SOURCE DATA.
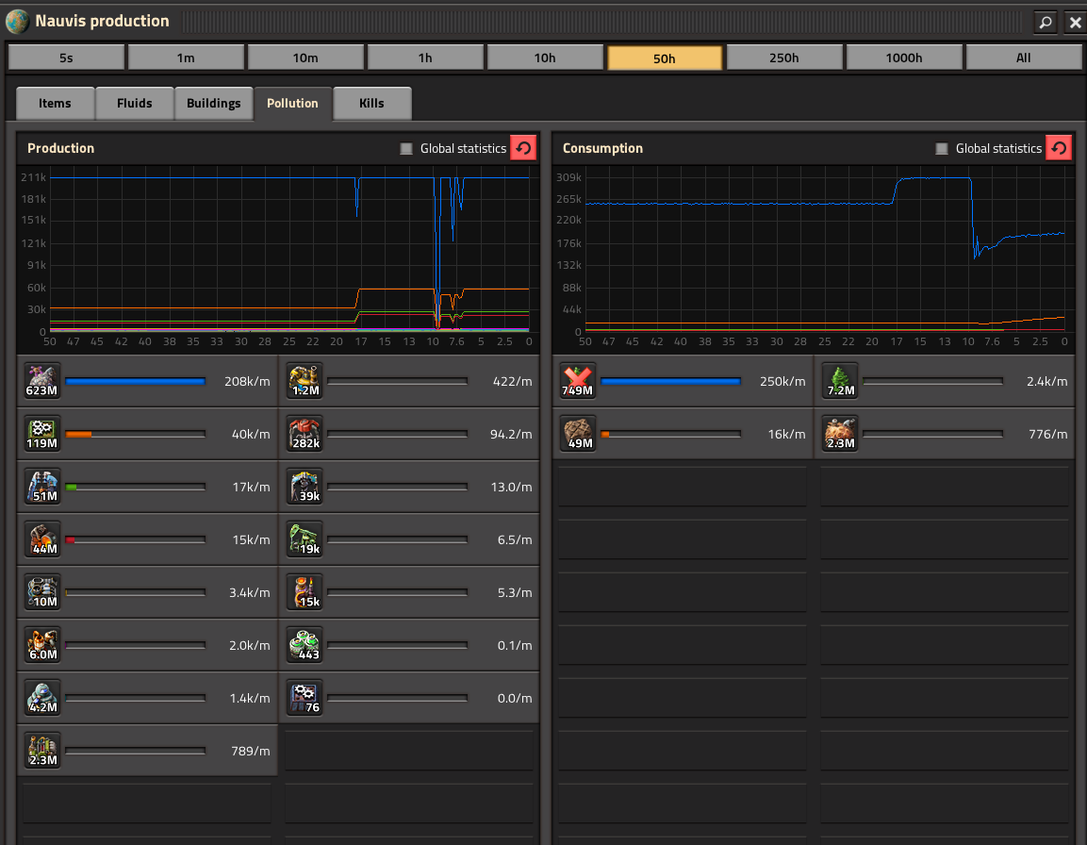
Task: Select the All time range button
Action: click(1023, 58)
---
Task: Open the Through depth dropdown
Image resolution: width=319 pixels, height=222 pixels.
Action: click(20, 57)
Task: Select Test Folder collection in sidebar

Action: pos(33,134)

OBJECTIVE.
Pull out and copy every line above that contains the string "Select". Case counts, so match capitalization.

SOLUTION FOR THIS PROBLEM.
Task: Select the All time range button
Task: Select Test Folder collection in sidebar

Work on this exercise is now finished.